Integration of Nanoimprinted Layers in Organic Semiconductor Chemical Sensors and Lasers

Organic semiconductors are attractive materials for additive manufacture of optoelectronic and photonic devices by solution or vapour deposition. They can also be combined with nanoimprint techniques to add functionality to films and devices by patterning them at the nanoscale. In this presentation we will discuss approaches for nanoimprinting thin-film chemical sensors and lasers both at the sub-wavelength and molecular scales.

Nanoimprint lithography offers a simple and scalable process to pattern polymer films on length scales of 10s to 100s of nanometres. We have previously applied these techniques both in UV-photocurable polymer layers and directly to pattern the organic semiconductor using solvent immersion imprint lithography. We will present processes for reliable replication of photonic crystal and distributed feedback structures in layers that can be additively integrated with organic semiconductor waveguides as an optical cavity for very low threshold visible lasers.
----------
Instructions —
a – In the abstract on nanoimprinted organic semiconductor devices, retype the passage between "Nanoimprint lithography offers" and "threshold visible lasers.", inclusive.
b – Decide whether each statement agrees with the abstract on nanoimprinted organic semiconductor devices, answering yes or no and quoting the words that settle it. (i) Nanoimprint lithography can pattern polymer films on length scales of tens to hundreds of nanometers. (ii) Organic semiconductors can be deposited only from solution. (iii) The lasers described have a high threshold.

Record extracts —
----------
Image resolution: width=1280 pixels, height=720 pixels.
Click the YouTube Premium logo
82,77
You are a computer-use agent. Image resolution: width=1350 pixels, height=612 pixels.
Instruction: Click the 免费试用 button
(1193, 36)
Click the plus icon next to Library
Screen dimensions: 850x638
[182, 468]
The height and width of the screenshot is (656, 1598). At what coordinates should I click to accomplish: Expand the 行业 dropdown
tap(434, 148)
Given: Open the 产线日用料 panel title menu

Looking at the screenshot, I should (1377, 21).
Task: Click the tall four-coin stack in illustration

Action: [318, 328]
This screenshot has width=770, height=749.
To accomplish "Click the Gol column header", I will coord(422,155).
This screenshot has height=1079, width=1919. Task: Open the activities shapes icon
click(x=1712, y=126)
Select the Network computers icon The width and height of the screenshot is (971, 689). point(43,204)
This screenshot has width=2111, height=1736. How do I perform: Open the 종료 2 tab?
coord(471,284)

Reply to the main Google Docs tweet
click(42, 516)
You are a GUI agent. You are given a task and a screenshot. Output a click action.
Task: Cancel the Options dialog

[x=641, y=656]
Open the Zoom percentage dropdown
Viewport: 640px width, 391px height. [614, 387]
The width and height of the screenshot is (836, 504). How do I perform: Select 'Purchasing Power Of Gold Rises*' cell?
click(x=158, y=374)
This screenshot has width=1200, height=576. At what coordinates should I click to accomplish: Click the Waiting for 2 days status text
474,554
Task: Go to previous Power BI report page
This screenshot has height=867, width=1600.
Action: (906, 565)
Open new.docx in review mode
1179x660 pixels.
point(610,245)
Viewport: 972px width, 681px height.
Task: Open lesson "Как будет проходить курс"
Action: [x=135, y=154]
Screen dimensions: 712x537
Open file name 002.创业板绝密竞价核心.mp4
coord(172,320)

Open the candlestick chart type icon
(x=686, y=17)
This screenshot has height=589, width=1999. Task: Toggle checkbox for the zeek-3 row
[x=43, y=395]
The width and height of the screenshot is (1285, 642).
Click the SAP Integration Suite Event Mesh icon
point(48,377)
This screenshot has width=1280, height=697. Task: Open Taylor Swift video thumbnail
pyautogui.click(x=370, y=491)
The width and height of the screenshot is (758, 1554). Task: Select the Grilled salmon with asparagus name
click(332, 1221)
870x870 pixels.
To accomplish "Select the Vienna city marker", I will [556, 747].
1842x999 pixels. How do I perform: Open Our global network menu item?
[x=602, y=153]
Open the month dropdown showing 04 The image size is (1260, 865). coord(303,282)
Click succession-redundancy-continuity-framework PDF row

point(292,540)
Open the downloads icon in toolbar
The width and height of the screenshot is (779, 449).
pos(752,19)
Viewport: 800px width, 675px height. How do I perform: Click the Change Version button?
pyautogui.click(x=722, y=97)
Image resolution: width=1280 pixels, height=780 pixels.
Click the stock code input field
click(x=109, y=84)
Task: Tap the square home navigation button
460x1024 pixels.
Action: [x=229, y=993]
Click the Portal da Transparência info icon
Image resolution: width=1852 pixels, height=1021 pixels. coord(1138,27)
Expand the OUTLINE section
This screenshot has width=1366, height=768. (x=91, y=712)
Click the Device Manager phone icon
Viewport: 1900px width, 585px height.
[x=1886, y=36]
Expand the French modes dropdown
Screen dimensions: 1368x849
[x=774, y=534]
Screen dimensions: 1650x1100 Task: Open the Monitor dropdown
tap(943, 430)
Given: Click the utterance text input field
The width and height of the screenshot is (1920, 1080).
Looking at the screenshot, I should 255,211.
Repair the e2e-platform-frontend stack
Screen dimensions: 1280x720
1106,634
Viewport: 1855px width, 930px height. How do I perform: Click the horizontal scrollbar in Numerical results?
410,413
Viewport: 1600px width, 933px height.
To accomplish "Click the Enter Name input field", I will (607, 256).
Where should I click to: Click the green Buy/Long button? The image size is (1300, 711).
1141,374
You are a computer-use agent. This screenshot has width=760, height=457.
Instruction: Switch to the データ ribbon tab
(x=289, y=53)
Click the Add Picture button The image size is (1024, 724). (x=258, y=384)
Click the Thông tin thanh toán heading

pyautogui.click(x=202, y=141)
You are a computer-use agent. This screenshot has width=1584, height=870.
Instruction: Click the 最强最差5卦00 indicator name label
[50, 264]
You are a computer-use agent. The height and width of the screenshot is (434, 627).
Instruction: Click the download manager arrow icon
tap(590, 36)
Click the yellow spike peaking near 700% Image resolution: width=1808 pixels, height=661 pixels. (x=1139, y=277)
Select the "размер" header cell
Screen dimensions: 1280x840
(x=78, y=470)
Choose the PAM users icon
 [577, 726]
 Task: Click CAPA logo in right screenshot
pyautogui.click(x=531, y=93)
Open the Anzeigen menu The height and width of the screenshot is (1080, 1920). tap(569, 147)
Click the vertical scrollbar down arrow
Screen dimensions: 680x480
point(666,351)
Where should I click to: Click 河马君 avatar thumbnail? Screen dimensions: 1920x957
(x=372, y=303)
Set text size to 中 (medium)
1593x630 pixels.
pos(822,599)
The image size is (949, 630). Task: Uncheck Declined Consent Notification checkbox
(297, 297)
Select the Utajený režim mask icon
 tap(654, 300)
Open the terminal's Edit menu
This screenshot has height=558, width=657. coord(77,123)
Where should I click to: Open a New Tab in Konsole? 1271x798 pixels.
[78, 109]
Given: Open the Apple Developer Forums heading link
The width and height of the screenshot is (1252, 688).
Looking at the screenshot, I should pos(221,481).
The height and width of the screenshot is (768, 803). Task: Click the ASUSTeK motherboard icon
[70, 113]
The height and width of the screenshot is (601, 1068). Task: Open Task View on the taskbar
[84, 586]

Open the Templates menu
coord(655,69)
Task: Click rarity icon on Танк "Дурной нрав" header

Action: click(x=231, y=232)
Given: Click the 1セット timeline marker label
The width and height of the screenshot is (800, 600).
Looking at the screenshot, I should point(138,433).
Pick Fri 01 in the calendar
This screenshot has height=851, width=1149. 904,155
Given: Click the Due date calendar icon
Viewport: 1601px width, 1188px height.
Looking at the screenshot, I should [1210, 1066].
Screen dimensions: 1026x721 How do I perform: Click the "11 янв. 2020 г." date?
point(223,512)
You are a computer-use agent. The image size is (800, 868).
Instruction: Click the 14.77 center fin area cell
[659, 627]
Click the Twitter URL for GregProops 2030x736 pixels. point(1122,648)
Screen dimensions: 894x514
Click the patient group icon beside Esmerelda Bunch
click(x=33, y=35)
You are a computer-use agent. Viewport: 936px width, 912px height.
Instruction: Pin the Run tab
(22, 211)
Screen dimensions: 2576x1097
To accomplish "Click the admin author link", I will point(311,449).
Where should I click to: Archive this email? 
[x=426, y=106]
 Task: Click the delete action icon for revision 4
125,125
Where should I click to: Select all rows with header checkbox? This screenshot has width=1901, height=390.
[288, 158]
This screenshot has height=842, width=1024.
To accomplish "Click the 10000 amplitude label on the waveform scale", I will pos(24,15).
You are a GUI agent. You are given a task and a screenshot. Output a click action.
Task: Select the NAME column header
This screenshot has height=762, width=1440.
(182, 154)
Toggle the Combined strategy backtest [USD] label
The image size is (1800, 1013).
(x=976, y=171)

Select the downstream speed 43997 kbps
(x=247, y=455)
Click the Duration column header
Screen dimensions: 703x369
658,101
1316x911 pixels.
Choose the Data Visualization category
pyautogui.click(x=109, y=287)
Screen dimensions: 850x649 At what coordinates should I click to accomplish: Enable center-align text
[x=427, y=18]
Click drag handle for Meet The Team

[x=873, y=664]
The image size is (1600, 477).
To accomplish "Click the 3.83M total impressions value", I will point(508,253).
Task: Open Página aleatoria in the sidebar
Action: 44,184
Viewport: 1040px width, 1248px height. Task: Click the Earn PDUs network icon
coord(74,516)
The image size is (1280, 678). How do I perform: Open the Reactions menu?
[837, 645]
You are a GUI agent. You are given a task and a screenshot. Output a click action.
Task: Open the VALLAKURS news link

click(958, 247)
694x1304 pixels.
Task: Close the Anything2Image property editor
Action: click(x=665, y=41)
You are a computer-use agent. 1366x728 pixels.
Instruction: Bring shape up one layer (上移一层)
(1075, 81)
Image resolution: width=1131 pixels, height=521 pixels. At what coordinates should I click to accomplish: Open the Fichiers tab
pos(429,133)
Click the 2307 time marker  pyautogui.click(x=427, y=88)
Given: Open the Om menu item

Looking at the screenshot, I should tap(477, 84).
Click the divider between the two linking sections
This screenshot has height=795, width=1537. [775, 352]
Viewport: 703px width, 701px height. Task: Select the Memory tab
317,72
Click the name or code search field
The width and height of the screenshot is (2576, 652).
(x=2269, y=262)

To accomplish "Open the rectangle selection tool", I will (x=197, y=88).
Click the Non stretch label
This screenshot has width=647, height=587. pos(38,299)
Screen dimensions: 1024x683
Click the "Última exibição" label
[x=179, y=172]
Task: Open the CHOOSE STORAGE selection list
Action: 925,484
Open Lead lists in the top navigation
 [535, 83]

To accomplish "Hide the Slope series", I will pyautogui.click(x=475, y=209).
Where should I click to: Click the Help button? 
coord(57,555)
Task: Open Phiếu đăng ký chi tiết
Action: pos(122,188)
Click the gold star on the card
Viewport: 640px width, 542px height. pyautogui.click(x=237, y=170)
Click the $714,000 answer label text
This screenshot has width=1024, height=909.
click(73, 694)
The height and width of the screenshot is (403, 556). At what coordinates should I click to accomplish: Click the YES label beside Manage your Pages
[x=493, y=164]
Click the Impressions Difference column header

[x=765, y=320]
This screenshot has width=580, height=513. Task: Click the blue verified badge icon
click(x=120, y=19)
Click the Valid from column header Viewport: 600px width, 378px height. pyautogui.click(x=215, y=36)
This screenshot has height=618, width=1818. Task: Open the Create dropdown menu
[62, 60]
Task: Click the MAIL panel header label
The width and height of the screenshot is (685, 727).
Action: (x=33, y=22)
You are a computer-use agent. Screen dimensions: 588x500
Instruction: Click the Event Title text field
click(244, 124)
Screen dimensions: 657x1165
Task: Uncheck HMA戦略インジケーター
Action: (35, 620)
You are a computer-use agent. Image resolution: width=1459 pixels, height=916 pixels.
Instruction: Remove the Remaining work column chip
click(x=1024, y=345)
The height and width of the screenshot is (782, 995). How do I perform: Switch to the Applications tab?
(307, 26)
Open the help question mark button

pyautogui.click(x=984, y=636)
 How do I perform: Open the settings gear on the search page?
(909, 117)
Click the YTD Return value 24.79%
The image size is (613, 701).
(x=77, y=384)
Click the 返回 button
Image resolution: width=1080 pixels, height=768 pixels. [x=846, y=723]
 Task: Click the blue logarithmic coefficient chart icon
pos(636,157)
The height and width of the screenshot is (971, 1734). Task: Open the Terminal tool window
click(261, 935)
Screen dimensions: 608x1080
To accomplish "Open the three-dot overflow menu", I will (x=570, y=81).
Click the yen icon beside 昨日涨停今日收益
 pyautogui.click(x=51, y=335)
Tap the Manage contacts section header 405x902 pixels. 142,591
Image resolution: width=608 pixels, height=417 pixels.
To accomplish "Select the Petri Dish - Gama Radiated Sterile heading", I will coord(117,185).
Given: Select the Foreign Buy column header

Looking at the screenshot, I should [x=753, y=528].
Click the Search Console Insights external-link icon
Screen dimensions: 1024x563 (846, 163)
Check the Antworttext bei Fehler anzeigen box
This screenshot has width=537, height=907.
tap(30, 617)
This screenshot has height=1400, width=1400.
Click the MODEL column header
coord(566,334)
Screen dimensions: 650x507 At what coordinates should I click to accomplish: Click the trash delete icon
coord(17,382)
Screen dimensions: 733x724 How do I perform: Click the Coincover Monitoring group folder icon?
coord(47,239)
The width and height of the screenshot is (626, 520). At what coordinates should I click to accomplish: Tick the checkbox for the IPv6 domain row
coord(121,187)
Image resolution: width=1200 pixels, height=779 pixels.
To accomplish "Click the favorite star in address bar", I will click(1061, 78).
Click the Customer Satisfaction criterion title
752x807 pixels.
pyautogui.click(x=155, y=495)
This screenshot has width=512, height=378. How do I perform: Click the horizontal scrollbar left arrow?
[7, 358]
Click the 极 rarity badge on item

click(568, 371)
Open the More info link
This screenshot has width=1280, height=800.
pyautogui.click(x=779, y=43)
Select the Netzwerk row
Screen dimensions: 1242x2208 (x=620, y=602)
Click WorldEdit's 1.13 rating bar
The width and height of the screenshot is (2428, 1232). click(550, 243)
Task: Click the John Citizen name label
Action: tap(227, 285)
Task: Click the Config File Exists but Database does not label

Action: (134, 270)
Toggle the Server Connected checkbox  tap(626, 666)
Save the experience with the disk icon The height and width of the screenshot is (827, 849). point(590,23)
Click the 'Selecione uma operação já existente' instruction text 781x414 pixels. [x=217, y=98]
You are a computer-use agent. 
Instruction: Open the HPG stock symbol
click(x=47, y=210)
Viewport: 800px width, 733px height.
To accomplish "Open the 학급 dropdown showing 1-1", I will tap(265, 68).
----------
Answers for this exercise —
a –
Nanoimprint lithography offers a simple and scalable process to pattern polymer films on length scales of 10s to 100s of nanometres. We have previously applied these techniques both in UV-photocurable polymer layers and directly to pattern the organic semiconductor using solvent immersion imprint lithography. We will present processes for reliable replication of photonic crystal and distributed feedback structures in layers that can be additively integrated with organic semiconductor waveguides as an optical cavity for very low threshold visible lasers.

b –
(i) Yes: "Nanoimprint lithography offers a simple and scalable process to pattern polymer films on length scales of 10s to 100s of nanometres."
(ii) No: "by solution or vapour deposition"
(iii) No: "very low threshold visible lasers"